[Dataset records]
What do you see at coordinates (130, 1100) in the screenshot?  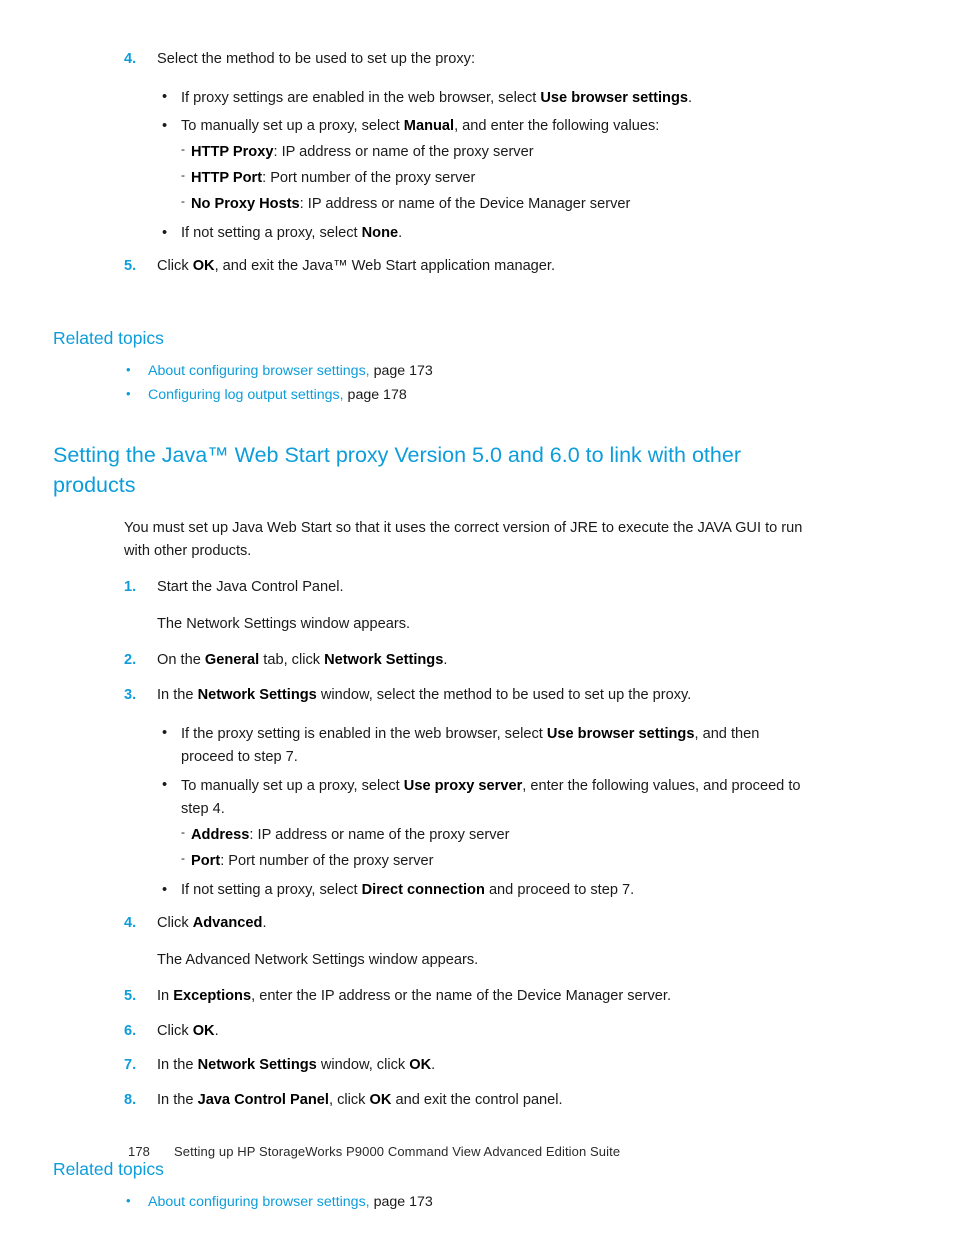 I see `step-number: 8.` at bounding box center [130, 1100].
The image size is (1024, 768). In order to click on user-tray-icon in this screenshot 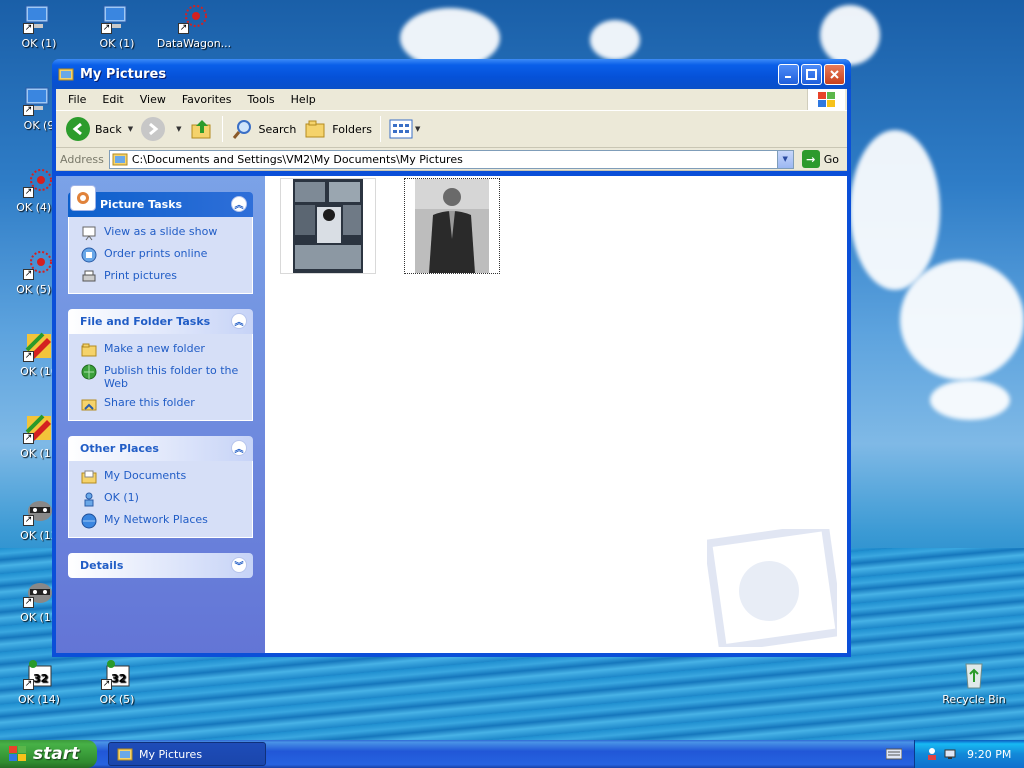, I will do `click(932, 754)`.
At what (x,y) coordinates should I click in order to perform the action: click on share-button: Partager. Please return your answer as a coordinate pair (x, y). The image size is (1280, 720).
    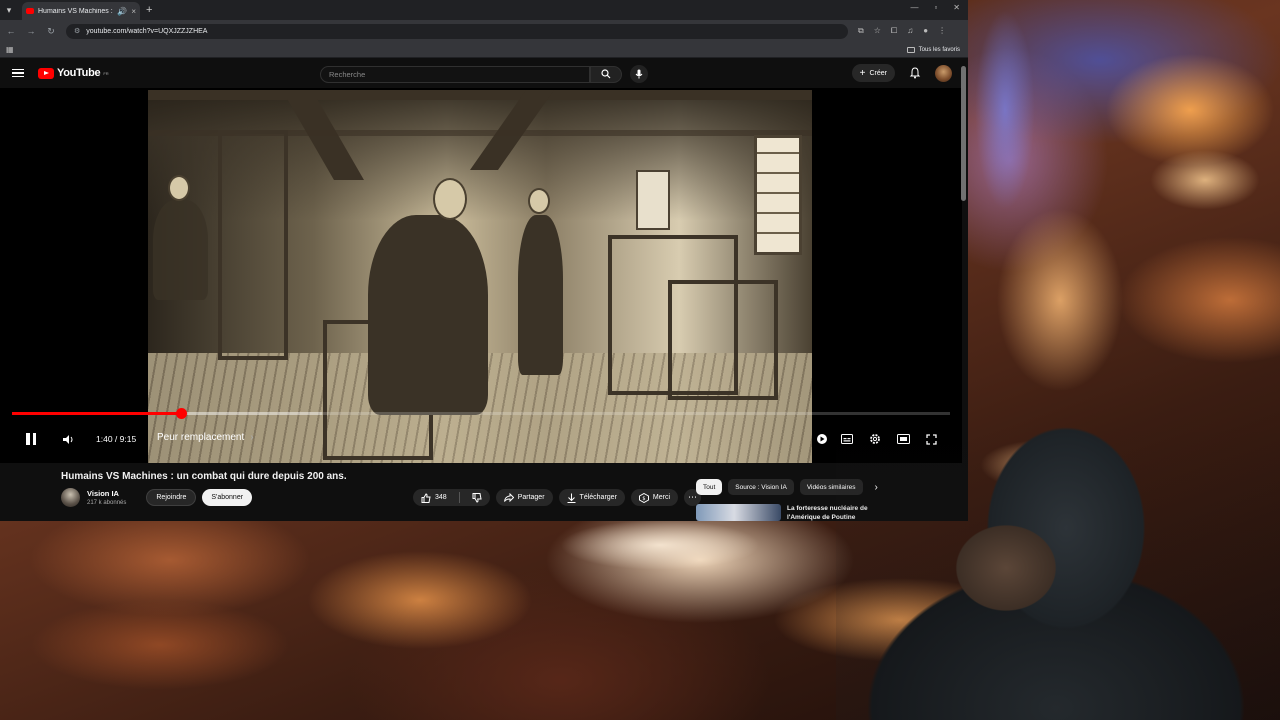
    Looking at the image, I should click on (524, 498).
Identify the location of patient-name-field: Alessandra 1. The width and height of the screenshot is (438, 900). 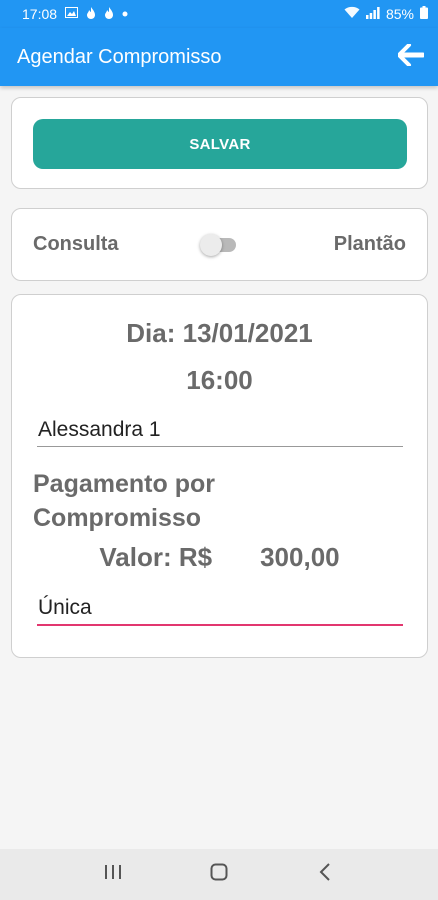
==
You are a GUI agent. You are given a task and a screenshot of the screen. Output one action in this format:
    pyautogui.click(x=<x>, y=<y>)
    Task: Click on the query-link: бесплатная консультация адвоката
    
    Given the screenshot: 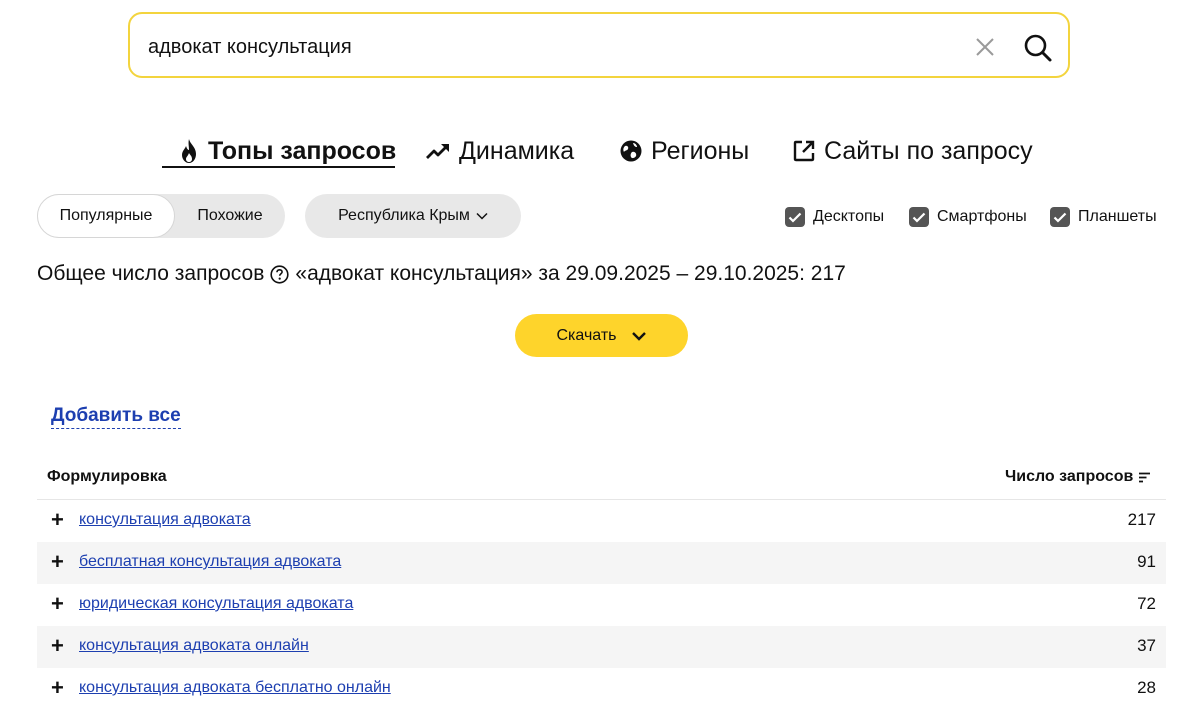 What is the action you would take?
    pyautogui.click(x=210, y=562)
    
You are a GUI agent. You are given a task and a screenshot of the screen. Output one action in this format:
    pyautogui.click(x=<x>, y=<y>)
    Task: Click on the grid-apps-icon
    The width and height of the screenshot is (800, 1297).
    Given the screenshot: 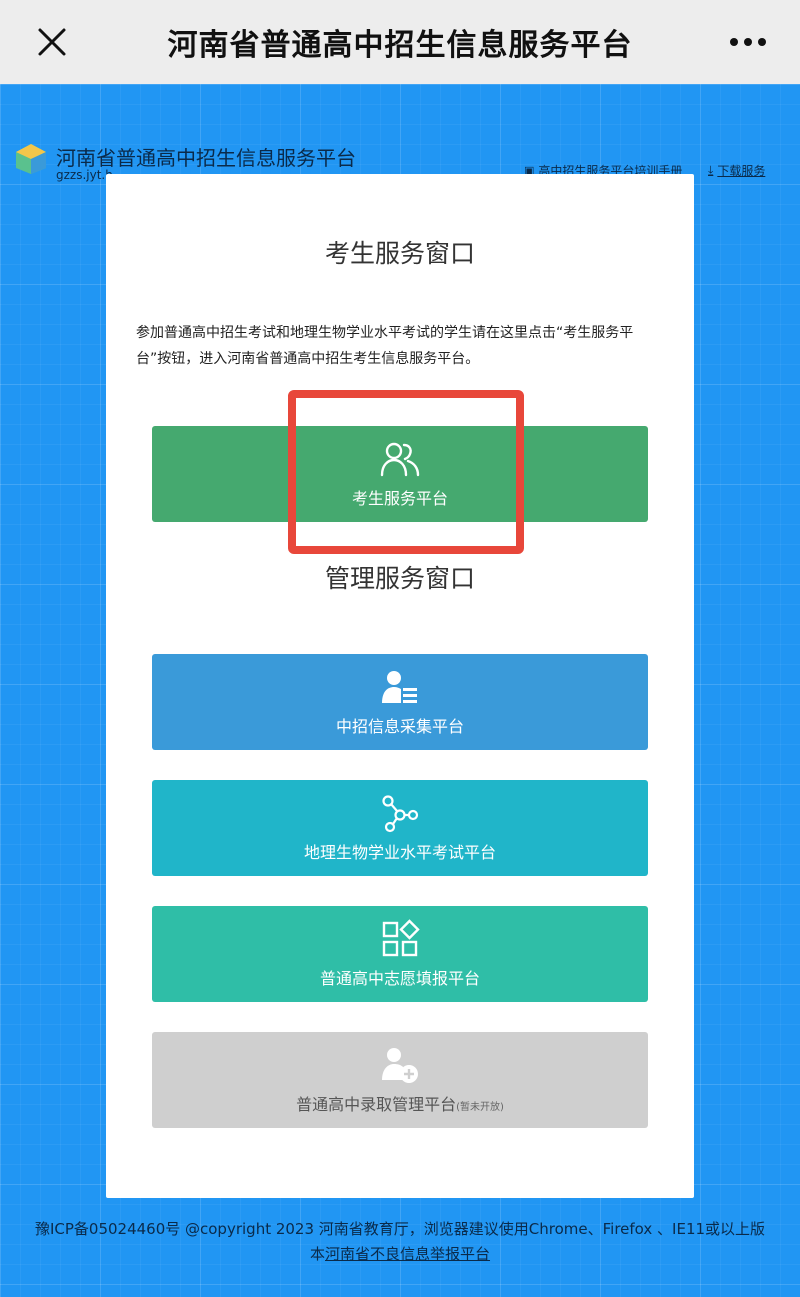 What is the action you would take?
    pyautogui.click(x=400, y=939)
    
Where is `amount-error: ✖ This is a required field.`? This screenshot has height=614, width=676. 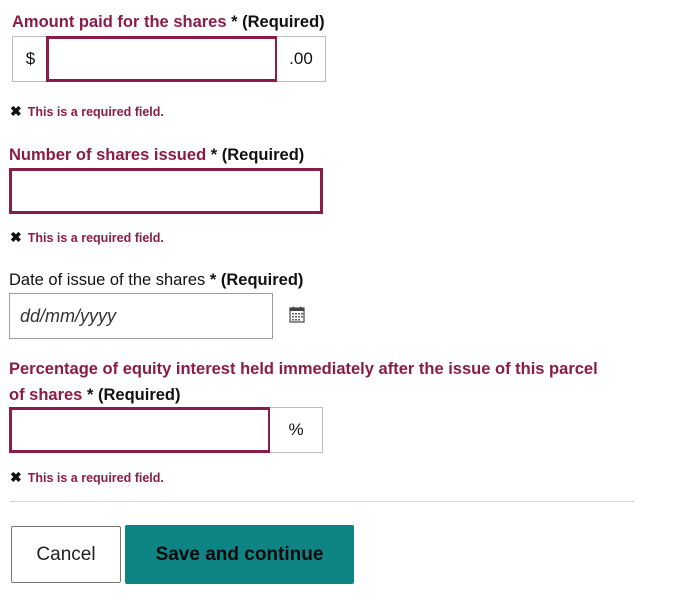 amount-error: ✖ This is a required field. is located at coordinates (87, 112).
...
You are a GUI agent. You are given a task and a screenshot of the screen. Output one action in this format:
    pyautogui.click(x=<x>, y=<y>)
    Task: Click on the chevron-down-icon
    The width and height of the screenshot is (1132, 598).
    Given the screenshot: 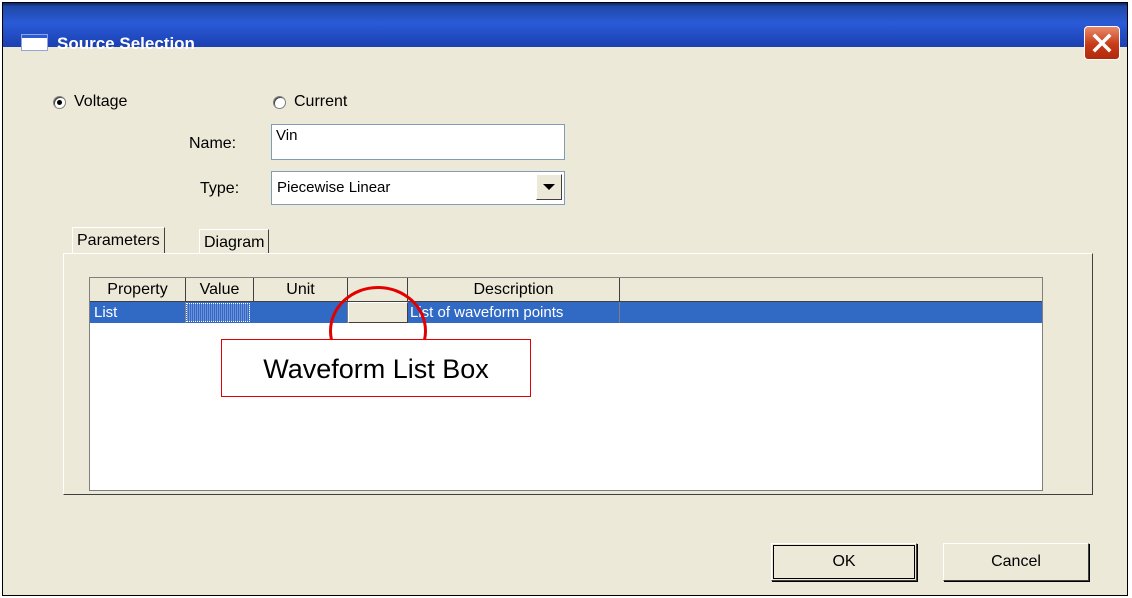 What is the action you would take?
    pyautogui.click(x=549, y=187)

ABOUT THIS EXERCISE:
Output as a numbered list the lines from the one with "At what (x,y)" up to and including the one with "Identify the location", skipping blank lines and leaving the pictures out.

COMPLETED EXERCISE:
1. At what (x,y) coordinates should I click in order to perform the action: click on share-button: Partager. Please return your answer as a coordinate pair (x, y). The image size is (1280, 720).
2.     Looking at the image, I should click on (524, 498).
3. Identify the location of patient-name-field: Alessandra 1. The width and height of the screenshot is (438, 900). 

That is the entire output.